The talks come mere days after Yukiya Amano, director of the International Agency for Atomic Energy (IAEA), announced he had reached terms granting the nuclear watchdog unprecedented access to Iran’s nuclear sites and scientists. On the bright side, this is the first time since 2007 that Iran has allowed access to its nuclear infrastructure. However, skeptics claim that Iran’s assurances of compliance simply hint at a none-too-subtle attempt to earn some leverage at the bargaining table. Of course, they’re probably right.

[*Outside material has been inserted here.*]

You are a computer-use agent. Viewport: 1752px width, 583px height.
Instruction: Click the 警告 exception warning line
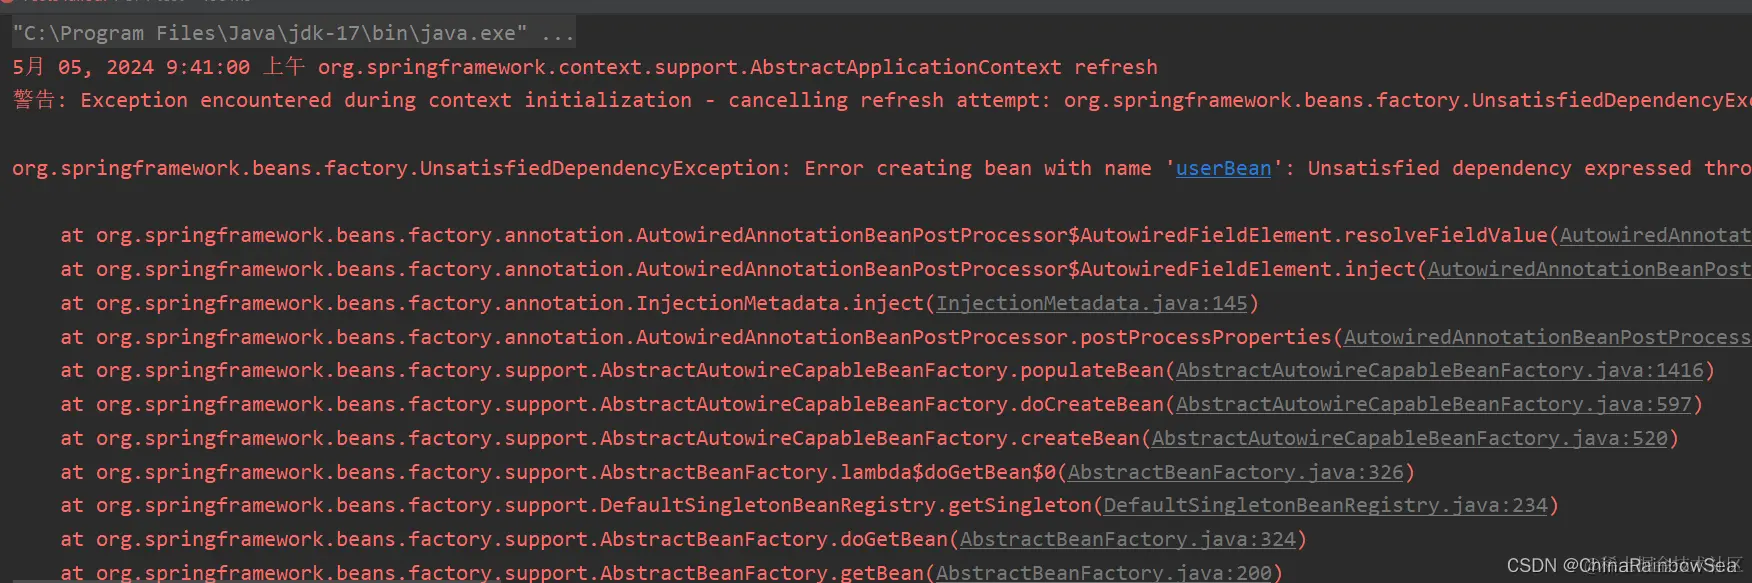(x=881, y=100)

Regardless, here’s what’s going on behind the scenes at the Baghdad talks:
- Grand Ayatollah Khamenei tapped Saeed Jalili as his personal emissary and chief negotiator. Although Jalili’s not regularlydiscussed in the Western press, he’s a bonafide ideologue and institutional hardliner who lost a leg fighting on the front lines of the Iran-Iraq war. His doctoral thesis in political science discussed the relevance of the Prophet Muhammd’s seventh century musings to present day foreign affair. Good luck negotiating with this guy.
- With that said, there are serious, and growing fractures in Iran’s leadership structure. President Ahmedinejad is on the outs, and top-tier clerical leadership is increasingly reliant on its allies in the military. Expect foreign delegates to attempt to negotiate around Jalili — and attempt to treat with IRGC elements that may hold loyalty to Ayatollah Rafsanjani, as opposed to the ruling regime hierarchy.
- These talks have more to do with public perception than actual gains — the United States and her partners are trying to impart that they mean business — not only to leadership in Tehran, but to Iran’s four key customers in China, India, South Korea and Japan. Iran exports most of its 2.2 million barrels of crude, per day, to these four Asian states. Absent their decision to boycott Iran’s oil wealth, the Islamic Republic enjoys a barely sufficient reserve of money and power to stay afloat. South Korea now appears ready to get on board with Western import bans.
- Expect the Iranians to be in a foul humor. What else is new, right? Well, on Monday, the U.S. Senate extended crippling sanctions on the IRGC’s hold on oil profits — specifically their ability to ship oil and natural gas using their own fleet. In a society where the average Iranian depends on a monthly governmentallowance of $38 to purchase food, fuel and medicine, the impact of such sanctions are destructive to social cohesion. See, my second point.
- However effective the sanctions are proving — and I am confident they are having a disastrous effect on the Iranian economy — they can’t remove the primary impetus to build a nuke. A nuclear weapons program is most effective as a defensive deterrent. If you don’t believe me, just ask Saddam Hussein and Muammar Gaddafi. Oh, wait…
- Expect representatives from the United States and the EU to press for access to two particular sites that must command strictest scrutiny from international observers. The first, Parchin, is a military complex where nuclear weapons test may have occurred. The second, Fordow, is buried deep underground and may prove impervious to an Israeli air attack.